Published
Hey fellow Nurses,
So for the past 10 months I've worked in the ED of a level 1 trauma hospital. To say the very least we are an extremely busy ED. We've had 3 hospitals just in this town close within the last 2 years which of course means MORE PATIENTS. We went from seeing roughly 90K patients in the ED/year to about 110k (as of the last estimate)
I'm relatively new to the ER and I love it, but with only 10 months in I'm already feeling burned out and am looking foward to doing one more year here and them I'm out. Not to mention the nurse turnover rate for this department is high.
It's the sheer volume of patients. It's just too much I work 12 hours shift and last night was a horrid shift. At one point I had 11 patients, including an ICU patient and a slew of extensive abdominal pain workups, plus and ETOH patient that was driving me and my other 10 patients crazy.

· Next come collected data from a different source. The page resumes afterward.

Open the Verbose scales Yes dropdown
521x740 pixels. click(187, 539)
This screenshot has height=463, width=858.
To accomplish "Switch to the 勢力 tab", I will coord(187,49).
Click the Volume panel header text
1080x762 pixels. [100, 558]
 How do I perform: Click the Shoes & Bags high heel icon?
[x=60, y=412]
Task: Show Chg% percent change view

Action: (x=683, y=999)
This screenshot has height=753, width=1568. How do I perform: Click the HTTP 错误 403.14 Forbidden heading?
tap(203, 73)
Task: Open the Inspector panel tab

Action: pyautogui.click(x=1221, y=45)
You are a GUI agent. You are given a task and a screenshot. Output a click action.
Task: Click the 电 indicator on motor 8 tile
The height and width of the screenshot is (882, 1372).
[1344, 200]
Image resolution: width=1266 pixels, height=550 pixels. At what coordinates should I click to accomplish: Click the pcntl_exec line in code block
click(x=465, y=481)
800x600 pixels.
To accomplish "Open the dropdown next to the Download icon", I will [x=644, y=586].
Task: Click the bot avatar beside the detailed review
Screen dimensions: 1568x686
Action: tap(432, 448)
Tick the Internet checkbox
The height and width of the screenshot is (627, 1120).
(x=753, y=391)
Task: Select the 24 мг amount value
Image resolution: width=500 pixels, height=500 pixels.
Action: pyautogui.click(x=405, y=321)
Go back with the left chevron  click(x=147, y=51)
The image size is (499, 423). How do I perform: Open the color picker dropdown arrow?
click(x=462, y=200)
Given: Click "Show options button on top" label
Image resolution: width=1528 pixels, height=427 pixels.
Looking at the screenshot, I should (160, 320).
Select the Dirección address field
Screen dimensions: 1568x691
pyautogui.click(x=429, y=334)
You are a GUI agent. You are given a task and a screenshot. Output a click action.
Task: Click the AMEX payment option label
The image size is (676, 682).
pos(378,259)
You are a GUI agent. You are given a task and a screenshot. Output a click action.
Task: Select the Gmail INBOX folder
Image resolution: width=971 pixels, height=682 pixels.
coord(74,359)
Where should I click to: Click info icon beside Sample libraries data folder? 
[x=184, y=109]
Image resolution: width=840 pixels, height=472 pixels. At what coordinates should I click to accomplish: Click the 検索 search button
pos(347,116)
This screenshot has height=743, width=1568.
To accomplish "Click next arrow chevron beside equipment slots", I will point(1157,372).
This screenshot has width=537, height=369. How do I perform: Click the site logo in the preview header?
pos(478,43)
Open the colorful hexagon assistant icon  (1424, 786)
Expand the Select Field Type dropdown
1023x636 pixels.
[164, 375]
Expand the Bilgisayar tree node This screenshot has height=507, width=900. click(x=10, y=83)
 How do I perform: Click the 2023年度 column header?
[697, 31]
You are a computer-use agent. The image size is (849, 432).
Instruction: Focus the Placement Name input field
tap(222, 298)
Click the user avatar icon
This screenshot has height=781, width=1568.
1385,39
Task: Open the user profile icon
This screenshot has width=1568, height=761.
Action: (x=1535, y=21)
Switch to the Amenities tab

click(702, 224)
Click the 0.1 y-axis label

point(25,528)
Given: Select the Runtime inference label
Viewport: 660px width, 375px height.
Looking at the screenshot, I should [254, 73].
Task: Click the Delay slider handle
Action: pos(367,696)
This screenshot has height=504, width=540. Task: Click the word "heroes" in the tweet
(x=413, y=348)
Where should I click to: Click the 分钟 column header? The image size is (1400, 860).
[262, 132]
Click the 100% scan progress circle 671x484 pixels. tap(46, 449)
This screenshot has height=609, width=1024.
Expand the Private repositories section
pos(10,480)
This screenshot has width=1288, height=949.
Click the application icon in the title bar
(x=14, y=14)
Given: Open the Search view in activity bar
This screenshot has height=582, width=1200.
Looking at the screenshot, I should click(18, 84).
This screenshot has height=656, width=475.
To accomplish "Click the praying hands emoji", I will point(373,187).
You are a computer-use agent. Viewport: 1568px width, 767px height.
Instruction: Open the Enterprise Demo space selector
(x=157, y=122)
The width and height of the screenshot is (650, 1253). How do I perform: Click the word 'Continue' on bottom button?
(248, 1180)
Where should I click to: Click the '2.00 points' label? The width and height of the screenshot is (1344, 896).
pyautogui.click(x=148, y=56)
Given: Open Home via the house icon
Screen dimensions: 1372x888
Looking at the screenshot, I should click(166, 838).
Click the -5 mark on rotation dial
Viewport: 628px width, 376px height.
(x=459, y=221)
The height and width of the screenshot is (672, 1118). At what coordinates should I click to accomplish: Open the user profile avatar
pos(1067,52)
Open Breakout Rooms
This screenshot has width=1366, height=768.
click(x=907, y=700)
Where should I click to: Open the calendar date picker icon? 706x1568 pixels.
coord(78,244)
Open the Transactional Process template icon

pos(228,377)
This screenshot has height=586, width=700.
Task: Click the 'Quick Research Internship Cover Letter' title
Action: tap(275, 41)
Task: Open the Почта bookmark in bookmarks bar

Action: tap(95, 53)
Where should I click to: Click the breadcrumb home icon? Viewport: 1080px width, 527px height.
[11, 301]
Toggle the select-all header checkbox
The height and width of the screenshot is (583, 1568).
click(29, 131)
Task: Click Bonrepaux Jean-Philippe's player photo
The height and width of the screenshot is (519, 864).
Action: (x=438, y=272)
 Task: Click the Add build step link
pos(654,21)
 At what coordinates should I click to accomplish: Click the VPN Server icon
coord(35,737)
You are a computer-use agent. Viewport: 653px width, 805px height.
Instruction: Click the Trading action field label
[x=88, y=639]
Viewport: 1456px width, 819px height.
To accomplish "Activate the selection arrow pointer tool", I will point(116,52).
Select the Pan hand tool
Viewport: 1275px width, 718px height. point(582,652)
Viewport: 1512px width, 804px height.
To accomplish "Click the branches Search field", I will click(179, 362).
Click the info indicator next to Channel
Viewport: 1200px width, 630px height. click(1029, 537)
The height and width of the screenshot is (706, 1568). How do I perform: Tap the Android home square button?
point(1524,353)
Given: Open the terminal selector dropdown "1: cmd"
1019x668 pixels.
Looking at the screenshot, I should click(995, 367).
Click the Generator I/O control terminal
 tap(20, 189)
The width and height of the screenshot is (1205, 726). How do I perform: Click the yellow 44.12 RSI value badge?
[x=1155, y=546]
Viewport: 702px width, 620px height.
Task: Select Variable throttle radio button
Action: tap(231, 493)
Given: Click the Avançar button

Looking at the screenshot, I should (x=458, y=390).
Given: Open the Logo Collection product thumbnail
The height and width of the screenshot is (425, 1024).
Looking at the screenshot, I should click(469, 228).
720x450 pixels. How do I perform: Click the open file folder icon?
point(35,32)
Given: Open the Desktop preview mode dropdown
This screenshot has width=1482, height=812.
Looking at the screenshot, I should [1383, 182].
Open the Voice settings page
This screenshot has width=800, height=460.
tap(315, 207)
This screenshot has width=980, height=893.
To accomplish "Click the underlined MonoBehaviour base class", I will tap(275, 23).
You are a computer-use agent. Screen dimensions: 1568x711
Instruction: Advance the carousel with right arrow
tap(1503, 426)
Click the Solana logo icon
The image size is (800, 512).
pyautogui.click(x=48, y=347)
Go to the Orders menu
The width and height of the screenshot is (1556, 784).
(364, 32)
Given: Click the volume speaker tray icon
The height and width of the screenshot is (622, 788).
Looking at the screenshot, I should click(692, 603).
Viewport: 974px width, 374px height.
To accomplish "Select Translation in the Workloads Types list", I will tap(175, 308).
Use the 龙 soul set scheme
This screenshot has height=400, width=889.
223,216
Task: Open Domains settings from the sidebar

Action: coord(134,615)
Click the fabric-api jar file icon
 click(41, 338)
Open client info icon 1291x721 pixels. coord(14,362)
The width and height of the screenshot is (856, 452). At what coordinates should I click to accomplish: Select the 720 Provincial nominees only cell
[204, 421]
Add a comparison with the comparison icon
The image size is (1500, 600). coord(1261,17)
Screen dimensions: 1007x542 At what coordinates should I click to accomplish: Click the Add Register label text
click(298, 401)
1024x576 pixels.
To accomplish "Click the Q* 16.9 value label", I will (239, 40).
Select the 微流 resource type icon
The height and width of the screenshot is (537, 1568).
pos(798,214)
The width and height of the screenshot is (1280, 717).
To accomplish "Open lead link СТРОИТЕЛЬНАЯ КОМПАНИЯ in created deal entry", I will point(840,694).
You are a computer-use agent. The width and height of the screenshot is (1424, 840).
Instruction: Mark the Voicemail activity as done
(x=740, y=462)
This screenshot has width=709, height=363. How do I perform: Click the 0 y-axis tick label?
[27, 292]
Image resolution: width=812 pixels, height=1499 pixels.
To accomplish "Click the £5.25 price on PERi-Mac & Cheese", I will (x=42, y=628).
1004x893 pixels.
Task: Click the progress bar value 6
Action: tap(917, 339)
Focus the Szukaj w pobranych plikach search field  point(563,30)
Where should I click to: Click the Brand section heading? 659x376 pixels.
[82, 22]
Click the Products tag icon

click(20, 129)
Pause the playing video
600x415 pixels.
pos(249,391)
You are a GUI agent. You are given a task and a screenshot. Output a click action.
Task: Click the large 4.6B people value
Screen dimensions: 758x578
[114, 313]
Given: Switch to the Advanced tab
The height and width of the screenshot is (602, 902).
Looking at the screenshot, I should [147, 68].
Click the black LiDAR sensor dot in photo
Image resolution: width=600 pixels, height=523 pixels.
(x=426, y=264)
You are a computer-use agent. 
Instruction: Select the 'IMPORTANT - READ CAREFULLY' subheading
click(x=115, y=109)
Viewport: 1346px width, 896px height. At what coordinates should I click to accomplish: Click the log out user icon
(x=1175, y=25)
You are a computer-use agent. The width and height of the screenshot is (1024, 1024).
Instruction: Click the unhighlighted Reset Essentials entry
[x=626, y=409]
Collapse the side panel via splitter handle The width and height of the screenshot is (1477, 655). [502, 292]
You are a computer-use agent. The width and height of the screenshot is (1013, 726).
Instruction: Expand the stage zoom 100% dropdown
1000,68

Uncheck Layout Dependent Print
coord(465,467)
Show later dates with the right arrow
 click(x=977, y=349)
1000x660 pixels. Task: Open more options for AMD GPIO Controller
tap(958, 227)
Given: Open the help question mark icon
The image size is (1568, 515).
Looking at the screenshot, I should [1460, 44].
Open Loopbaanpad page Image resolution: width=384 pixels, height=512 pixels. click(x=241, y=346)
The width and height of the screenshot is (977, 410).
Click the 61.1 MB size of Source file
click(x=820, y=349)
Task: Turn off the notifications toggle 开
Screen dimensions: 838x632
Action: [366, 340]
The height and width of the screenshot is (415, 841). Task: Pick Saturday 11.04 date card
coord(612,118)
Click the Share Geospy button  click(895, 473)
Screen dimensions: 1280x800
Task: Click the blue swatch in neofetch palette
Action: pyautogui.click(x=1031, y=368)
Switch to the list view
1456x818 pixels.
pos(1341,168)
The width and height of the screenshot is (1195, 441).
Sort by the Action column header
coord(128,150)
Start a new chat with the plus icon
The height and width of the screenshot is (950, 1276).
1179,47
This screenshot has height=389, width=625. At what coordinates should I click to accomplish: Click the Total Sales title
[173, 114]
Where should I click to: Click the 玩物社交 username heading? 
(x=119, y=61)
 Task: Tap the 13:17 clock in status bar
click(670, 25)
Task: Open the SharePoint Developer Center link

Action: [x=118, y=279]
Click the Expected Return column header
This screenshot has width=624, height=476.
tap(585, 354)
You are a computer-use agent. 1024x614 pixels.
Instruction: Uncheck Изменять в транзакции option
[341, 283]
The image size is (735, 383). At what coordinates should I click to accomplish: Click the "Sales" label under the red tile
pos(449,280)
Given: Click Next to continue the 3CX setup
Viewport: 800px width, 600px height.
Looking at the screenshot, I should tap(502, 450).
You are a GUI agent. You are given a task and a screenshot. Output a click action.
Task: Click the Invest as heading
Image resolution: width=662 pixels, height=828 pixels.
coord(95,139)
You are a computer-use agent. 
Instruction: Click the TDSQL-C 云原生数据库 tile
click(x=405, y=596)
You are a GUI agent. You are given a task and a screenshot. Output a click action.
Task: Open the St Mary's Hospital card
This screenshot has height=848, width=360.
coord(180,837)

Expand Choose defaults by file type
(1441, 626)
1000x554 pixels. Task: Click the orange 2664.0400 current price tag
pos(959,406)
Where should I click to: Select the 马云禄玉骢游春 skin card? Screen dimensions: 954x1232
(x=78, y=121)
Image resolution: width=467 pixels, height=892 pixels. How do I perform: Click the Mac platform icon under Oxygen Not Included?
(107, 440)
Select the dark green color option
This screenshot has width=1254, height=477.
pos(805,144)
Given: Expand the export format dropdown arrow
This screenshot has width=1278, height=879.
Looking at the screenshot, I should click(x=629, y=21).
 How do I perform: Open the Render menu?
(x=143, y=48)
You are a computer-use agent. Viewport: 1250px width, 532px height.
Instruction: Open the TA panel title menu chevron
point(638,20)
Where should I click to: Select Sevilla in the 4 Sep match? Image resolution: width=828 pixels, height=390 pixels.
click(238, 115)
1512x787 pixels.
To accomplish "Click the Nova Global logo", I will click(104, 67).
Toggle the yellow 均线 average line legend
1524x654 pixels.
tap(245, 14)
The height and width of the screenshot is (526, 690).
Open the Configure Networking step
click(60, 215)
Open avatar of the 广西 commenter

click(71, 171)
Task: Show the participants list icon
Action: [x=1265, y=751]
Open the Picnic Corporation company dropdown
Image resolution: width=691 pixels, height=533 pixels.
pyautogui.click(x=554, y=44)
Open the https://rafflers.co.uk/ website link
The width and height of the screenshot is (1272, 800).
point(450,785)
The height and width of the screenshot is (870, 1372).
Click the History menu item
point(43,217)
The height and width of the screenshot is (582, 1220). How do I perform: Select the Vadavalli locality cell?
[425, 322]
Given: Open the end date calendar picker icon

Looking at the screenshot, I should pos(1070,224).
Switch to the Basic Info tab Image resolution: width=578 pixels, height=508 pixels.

Then I get a call from the med-surg nurse upstairs asking me why I sent her a patient that was soaking wet with urine and why we nurses in the ED like to send them dirty patients. I just confessed and told her that I was drowning in almost 10 patients, plus an ICU patient, and that the last time I checked that patient he was dry and clean. Not to mention we have no nurses' aides in our ED anymore, they took them away, so between me and the tech (who is swamped with EKG's and Vitals signs to do) I have to stop and help the little old lady's and gents to the bathroom, give pt's bedpans, and change dirty diapers, and linens, and yes somehow try to prevent my psych, ETOH, dementia patient from falling out the stretcher
Then I have the doctors from the floors asking me to repeat this lab, place that foley, give this medication. Ugh. This is a 500 bed hospital, and almost all of the time patients in the ER wait anywhere from a few minutes (hardly ever) to hours before they get a bed. Which means that I can hardly get to caring for them properly before a get another 3-4 patients within 60 minutes from triage.
I asked my charge if I could somehow be skipped over for just a bit from triage, so that I could catch up because I had atleast 1-2 more patients than ever other nurse in the ED last night. Not saying they had it easy, in fact I didn't get any relief because the nurse to my right had 2 ICU patients (plus 9 others) and the one to my left got slammed from triage 3 patients back to back.
I got NO break last night, I wasn't the only one either. I literally worked 12 hours straight with only half an hour break and I barely even got to sit down at all! Right now my head, feet, and back are throbbing.
I love being a nurse, but I find myself getting colder. People just use the ER so recklessly (already the hospital is losing money and closing units) They don't want to wait, been sitting there for 15 minutes, and bark at you for a blanket, pillow, and a dinner tray. Sometimes I feel so used and abused.
I know the doctors work hard too, but some of them barely help you, or see that you're swamped but still want to know when x,y, z is going to be done. One resident told me the attending was upset because a certain pt didn't have their foley in yet???? well HELLO! someone could've told me that it was ordered and I'm sorry that is last on my priority list, I have people vomiting, screaming in pain, etc.. ! The Med-Surg nurse can insert the foley when they go up to the room. Sometimes I wonder where they fit in, in this whole ''team work'' (healthcare TEAM) we're all supposed to be engaged in. Don't get me wrong we have some lovely doctors who will actually start that IV, or give the morphine to a patient doubling over in pain, but the rest of them and don't even get me started on the surgical or internal medicine residents
And you can forget management, they think everything can be done! They told us that we need to do hourly rounding in the ER! What?
And this is the least of my worries, I won't even go into other things we are subjected to. No wonder nurses come and go here.
Sometimes I wonder if management sees this? Do they understand how hard we work?